Text:
++++++++++++++++++++

# Gaggia Classic - leaking water from top of heater?



## speedy181 (Jan 23, 2015)

Hi

Recently replaced the rubber seal for the group head (done twice before no problems) so may be a coincidence.

Now recently noticed the machine hissing and spitting in between uses, which it never used to do.

Took the lid off and ran a shot and noticed water appearing on the very top of the central heater thing which was then quickly heating / evaporating and causing the hissing noise. Very difficult to tell where the water may be leaking from - any usual suspects to check?

Hope someone can help soon - love my coffee









Cheers


----------



## El carajillo (Mar 16, 2013)

From your explanation / description it sounds as if it is leaking from where the steam valve is attached to the boiler, the brass arm leading off at right angle. Two alan screws hold it in place, there is an "O" ring seal between the boiler and valve, it sounds as if this is leaking,


----------



## Riz (Oct 19, 2015)

It may be water escaping through the seal between the boiler and steam pipe. When was the last time the o rings were replaced? May be the cause.


----------



## speedy181 (Jan 23, 2015)

Thanks for the suggestions - will try replacing the steam seal as I've never replaced that in the last 3 years of ownership. In fact only started using the steam function in the last month or so, which may have accelerated or highlighted the problem.

Many thanks!


----------



## speedy181 (Jan 23, 2015)

PS...

Any ideas where to find a replacement for the illuminated ready/run switch??

++++++++++++++++++++

Supplied entries:
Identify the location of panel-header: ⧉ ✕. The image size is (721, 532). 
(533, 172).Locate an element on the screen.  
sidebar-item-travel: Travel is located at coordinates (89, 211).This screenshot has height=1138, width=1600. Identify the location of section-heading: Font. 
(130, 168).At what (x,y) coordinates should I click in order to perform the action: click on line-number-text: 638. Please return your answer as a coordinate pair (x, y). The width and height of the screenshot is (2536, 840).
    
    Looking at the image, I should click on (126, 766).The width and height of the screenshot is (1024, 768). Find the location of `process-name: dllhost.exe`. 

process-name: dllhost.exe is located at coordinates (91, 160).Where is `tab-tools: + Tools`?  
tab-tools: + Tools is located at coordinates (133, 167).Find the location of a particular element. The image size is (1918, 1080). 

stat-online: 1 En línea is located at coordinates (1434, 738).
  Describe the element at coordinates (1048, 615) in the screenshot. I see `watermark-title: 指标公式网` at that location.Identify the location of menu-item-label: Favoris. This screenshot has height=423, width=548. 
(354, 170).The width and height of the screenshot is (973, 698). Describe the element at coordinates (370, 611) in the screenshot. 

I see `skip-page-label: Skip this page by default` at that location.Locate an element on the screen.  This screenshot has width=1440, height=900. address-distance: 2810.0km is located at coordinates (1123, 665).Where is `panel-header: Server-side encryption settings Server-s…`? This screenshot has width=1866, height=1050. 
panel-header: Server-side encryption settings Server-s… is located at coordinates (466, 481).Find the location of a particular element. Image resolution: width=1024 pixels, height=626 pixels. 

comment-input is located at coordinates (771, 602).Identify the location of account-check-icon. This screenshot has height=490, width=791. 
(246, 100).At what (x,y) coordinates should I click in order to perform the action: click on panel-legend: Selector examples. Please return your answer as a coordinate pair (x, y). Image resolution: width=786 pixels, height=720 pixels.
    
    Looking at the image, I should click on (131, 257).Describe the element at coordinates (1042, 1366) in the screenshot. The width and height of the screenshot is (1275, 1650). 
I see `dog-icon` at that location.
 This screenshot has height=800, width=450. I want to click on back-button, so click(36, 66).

++++++++++++++++++++

To do: In the Gaggia Classic thread, for how long had speedy181 owned the machine without ever replacing the steam seal?

Result of the task: Three years.